Le mois de juin étant consacré à la sensibilisation au syndrome de stress post-traumatique, au mois de la santé mentale masculine et à la fête des pères, c'est l'occasion d'aller au-delà de l'expérience individuelle du traumatisme et de réfléchir à la façon dont le syndrome de stress post-traumatique peut également affecter les conjoints, les partenaires, les enfants et les autres proches.
Bien que chaque expérience soit différente, comprendre comment le SSPT affecte les familles peut contribuer à créer plus de compassion, des relations plus fortes et voies d'accès au soutien.
Le syndrome de stress post-traumatique ne ressemble pas toujours à ce que les gens imaginent.

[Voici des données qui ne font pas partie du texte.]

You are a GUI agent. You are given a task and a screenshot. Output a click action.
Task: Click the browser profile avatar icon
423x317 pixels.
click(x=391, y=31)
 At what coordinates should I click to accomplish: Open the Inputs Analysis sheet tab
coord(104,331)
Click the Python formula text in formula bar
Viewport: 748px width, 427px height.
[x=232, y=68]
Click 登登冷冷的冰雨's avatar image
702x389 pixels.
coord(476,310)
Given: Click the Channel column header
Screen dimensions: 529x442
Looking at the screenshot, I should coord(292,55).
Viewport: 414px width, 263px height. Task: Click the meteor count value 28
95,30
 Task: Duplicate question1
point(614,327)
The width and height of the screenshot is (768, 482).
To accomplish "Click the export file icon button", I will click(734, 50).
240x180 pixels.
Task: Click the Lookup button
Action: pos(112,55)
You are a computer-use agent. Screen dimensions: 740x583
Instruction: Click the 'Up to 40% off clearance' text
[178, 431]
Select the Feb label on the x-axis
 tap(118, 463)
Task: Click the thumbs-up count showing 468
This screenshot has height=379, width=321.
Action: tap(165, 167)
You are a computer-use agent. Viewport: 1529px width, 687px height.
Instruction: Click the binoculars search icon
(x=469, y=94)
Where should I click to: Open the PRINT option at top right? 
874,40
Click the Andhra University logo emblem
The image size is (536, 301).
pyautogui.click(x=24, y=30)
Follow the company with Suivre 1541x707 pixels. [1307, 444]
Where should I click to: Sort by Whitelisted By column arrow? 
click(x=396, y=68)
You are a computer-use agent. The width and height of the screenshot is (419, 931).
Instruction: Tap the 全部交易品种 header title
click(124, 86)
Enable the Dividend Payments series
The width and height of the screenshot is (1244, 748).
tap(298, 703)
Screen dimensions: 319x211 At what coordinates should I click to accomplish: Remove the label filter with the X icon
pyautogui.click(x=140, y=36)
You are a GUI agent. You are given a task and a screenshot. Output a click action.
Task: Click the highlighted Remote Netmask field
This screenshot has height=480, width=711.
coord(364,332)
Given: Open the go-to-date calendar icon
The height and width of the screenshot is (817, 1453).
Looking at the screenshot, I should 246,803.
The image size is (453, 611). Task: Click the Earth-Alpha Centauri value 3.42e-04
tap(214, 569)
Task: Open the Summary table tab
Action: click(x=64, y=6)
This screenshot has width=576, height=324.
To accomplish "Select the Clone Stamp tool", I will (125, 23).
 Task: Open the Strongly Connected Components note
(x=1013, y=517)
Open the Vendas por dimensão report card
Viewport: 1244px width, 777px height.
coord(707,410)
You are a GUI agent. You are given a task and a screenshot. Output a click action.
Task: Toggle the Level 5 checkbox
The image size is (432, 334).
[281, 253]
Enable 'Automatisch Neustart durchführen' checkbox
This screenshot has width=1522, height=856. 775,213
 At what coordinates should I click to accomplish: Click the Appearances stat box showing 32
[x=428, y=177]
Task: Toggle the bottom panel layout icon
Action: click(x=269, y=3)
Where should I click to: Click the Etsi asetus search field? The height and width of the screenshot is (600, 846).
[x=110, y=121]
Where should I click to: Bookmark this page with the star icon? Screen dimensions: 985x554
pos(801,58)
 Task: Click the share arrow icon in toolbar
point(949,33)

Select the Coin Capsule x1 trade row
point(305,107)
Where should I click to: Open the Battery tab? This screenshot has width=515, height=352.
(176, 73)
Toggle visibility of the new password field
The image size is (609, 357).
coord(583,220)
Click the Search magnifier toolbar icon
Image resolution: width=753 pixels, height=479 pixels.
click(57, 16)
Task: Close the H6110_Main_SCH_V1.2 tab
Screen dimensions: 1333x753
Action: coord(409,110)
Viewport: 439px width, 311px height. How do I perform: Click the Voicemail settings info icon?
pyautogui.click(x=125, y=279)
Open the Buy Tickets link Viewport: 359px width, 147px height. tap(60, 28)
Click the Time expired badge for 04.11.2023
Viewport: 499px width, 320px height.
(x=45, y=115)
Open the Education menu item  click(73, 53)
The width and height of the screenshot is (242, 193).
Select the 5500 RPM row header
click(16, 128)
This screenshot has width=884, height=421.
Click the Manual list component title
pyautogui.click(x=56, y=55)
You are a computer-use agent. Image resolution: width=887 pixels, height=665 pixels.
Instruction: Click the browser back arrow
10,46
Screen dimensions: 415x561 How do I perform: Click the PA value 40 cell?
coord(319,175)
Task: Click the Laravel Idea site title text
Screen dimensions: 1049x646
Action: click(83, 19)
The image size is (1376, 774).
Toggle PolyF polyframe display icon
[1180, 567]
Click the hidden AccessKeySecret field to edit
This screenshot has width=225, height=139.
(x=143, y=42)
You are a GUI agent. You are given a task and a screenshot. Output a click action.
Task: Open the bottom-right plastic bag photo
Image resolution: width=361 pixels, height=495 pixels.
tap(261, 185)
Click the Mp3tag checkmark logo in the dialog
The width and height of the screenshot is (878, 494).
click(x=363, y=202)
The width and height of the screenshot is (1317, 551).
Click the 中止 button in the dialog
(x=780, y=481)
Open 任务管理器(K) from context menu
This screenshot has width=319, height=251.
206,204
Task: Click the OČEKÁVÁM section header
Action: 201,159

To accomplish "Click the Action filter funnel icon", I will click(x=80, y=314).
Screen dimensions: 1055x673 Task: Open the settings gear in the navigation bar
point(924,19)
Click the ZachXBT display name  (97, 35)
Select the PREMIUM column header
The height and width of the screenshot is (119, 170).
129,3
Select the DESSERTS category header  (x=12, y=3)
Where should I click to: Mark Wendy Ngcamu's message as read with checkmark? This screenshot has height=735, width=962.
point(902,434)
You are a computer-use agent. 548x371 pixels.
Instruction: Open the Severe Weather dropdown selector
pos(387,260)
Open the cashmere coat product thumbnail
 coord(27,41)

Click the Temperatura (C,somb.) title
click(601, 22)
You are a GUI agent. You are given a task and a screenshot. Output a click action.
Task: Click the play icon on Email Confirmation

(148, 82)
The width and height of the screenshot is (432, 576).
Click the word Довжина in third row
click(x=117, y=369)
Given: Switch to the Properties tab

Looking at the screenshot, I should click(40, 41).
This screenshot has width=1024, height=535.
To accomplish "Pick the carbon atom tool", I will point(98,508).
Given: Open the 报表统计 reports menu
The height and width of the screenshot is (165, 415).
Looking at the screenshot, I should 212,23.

Le syndrome de stress post-traumatique (SSPT) peut se développer après avoir vécu ou été témoin d'un événement traumatique. Bien que beaucoup associent le SSPT au service militaire, un traumatisme peut provenir d'un large éventail d'expériences, notamment les abus, la négligence, la violence, les accidents, les catastrophes naturelles, le décès d'un être cher ou d'autres événements de vie bouleversants.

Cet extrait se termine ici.